Reed Smith Client Alerts

The Hong Kong Court of Final Appeal (CFA) has delivered an important decision on the status of stepped arbitration clauses.

These clauses, also known as “escalation” clauses, require contracting parties, prior to the commencement of proceedings, to attempt to settle their disputes by negotiation or other stipulated forms of alternative dispute resolution. However, disputes can arise as to whether parties have complied with these provisions prior to commencing arbitration.

In this regard, while Hong Kong law allows tribunals to decide on their own jurisdiction (the so-called kompetenz-kompetenz principle), sections 34 and 81 of the Hong Kong Arbitration Ordinance (Cap 609) (AO) allow for these decisions to be challenged before the Hong Kong courts.

This has in turn given rise to a conceptual distinction between tribunal decisions going to distinguishing between a party’s challenge to the tribunal’s “jurisdiction” and a challenge to the “admissibility” of a particular claim.

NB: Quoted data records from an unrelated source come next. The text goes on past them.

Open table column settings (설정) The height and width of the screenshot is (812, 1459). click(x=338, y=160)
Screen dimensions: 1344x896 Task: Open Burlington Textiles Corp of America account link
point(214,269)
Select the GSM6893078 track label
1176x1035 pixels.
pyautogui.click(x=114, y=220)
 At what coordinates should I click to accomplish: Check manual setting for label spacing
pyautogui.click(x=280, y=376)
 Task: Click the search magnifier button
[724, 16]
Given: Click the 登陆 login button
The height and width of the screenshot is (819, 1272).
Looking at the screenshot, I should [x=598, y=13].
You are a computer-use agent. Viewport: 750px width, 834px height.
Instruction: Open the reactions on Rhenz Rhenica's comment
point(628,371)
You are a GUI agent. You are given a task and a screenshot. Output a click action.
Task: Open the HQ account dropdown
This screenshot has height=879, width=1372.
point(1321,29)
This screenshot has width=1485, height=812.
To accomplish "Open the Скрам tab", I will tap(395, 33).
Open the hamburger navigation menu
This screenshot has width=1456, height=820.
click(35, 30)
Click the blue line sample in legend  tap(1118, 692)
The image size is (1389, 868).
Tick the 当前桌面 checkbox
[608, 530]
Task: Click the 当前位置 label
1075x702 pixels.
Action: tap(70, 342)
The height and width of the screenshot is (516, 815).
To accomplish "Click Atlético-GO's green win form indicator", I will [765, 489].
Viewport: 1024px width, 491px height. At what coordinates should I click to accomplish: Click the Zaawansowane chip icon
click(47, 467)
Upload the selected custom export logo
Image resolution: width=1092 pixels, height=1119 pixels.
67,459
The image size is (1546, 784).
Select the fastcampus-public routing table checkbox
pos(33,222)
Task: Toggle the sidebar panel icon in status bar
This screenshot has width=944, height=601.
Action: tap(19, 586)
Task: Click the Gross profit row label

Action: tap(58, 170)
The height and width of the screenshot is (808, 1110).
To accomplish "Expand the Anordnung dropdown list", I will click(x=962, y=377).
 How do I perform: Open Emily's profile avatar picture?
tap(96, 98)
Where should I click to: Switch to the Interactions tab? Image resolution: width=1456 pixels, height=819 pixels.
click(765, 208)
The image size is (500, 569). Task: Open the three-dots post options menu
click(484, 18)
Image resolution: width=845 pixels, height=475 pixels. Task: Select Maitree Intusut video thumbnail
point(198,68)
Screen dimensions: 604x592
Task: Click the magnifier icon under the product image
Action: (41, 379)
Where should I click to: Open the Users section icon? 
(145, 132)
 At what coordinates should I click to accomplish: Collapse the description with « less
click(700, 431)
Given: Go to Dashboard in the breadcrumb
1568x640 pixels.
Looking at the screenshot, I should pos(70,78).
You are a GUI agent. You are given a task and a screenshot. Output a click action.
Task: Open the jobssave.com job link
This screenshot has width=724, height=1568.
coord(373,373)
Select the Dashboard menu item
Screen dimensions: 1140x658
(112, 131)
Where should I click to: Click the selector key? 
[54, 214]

The principle is that the court may review a tribunal’s ruling on the former, but not on the latter, category of challenge.

Facts

A contractual dispute arose between the appellant (a Hong Kong company) and the respondent (a Thai company) regarding the operation of a jointly-owned broadcasting satellite. The contract, which was made subject to Hong Kong law, contained a stepped dispute resolution clause stipulating certain pre-arbitration procedures which included an attempt to resolve the dispute through good faith negotiations. If the dispute could not be resolved amicably within 60 days of the request for negotiation, the dispute should be referred to Hong Kong-seated arbitration.

A dispute arose and the respondent commenced an arbitration. A tribunal was constituted and an award rendered against the appellant. The appellant, for its part, denied that the pre-arbitration procedures had been properly observed, and brought proceedings before the Hong Kong Court of First Instance (CFI).

The appellant relied upon the grounds in section 34(2)(a)(iii) of the AO, namely that: “the award deals with a dispute not contemplated by or not falling within the terms of the submission to arbitration, or contains decisions on matters beyond the scope of the submission to arbitration”.